Steinmetz, N. F., Bock, E., Richter, R. P., Spatz, J. P., Lomonossoff, G. P., & Evans, D. J. (2008). Assembly of multilayer arrays of viral nanoparticles via biospecific recognition: a quartz crystal microbalance with dissipation monitoring study. Biomacromolecules, 9(2), 456-462. doi:10.1021/bm700797b.

Zitierlink: https://hdl.handle.net/11858/00-001M-0000-0010-4027-2

Zusammenfassung

The development of multilayered thin film assemblies containing (bio)molecules is driven by the need to miniaturize sensors, reactors, and biochips. Viral nanoparticles (VNPs) have become popular nanobuilding blocks for material fabrication, and our research has focused on the well-characterized plant virus Cowpea mosaic virus (CPMV). In a previous study, we have reported the construction of multilayer VNP assemblies. Here we extend these studies by providing further details on the formation and properties of arrays that are made by the alternating deposition of biotinylated CPMV particles and streptavidin molecules. Array formation was followed in real time by a quartz crystal microbalance with dissipation monitoring.
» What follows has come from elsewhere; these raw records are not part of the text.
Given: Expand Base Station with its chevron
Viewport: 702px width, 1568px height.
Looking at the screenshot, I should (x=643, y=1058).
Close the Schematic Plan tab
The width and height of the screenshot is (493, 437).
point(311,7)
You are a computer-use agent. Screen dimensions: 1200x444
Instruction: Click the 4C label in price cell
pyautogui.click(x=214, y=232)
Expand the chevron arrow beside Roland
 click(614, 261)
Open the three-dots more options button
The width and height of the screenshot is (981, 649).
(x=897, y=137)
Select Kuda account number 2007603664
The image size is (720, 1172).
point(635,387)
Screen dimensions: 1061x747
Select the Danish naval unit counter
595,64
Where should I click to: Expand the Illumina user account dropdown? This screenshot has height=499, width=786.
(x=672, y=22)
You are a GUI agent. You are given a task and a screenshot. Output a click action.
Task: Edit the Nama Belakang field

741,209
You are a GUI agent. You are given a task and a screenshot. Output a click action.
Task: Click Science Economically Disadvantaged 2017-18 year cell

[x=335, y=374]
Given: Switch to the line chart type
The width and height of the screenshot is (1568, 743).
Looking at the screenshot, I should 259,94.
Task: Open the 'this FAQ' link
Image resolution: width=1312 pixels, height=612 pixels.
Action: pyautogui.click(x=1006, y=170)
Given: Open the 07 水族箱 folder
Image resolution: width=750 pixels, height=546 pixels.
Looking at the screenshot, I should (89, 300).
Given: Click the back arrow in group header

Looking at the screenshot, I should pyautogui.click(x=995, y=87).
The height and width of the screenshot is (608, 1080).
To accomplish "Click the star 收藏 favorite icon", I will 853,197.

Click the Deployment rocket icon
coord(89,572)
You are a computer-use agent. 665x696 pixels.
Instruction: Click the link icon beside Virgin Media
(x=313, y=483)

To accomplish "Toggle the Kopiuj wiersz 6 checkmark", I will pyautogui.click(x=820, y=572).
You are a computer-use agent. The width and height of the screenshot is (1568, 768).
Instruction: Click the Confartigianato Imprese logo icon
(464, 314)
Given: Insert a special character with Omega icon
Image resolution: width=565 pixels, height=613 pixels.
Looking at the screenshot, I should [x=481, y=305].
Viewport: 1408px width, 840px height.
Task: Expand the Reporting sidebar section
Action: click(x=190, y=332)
Our data provide indications that multiple interactions between biotin and streptavidin not only promote the assembly of a multilayered structure but also generate cross-links within each layer of CPMV particles. The degree of intralayer and interlayer cross-linking and hence the mechanical properties and order of the array can be modulated by the grafting density and spacer length of the biotin moieties on the CPMV particles.